• THE PROBLEM
Each line of the records containing "label" is to be copied out and returned.

<<<<

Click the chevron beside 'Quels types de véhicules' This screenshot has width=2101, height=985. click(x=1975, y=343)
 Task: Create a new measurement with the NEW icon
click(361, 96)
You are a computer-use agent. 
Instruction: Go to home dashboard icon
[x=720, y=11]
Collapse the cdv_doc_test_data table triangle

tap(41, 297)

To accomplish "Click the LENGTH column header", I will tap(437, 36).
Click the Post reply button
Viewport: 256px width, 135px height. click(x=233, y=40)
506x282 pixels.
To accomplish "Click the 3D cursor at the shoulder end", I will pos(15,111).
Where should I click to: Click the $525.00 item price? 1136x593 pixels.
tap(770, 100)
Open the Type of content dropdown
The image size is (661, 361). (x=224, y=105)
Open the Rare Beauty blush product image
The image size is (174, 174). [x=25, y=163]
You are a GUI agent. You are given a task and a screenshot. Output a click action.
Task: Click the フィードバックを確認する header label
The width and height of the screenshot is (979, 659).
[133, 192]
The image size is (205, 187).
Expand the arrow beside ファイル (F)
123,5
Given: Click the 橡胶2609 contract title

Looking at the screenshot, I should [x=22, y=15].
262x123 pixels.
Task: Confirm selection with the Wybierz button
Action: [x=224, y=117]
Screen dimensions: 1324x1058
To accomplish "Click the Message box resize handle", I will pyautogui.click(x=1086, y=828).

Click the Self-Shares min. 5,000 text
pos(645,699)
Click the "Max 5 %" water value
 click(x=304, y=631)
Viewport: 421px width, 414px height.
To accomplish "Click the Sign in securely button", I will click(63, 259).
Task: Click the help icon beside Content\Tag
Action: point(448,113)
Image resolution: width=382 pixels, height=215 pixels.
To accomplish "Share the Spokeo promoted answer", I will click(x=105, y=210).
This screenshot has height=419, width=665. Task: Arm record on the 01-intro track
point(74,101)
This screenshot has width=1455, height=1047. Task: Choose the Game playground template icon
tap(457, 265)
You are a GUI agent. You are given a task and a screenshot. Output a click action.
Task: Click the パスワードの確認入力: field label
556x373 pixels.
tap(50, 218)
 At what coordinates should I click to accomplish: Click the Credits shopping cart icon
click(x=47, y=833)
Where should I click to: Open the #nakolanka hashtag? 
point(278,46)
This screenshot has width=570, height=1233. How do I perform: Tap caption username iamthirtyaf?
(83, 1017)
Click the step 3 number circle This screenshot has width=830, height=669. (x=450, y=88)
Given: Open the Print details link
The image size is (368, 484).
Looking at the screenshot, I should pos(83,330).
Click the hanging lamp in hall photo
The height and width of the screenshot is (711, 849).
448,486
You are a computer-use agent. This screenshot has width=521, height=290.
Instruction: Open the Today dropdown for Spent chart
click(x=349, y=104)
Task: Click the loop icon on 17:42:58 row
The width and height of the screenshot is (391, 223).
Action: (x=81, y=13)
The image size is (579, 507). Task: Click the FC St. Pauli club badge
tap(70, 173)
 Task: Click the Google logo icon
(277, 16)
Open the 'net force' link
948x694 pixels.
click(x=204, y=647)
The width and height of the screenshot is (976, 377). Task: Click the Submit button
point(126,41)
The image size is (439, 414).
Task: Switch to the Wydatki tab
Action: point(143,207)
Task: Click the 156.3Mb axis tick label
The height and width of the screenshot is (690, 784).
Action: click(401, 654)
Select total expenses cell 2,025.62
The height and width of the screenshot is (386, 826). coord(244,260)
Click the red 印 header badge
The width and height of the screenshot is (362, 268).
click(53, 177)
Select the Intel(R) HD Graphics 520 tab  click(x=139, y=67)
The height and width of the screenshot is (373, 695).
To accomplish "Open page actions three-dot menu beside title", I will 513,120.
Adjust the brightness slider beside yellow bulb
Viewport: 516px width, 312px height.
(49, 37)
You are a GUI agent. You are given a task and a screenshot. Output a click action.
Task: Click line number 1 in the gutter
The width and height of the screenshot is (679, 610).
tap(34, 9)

>>>>

• EXERCISE ANSWER
Task: Click the フィードバックを確認する header label
Task: Click the パスワードの確認入力: field label
Task: Click the 156.3Mb axis tick label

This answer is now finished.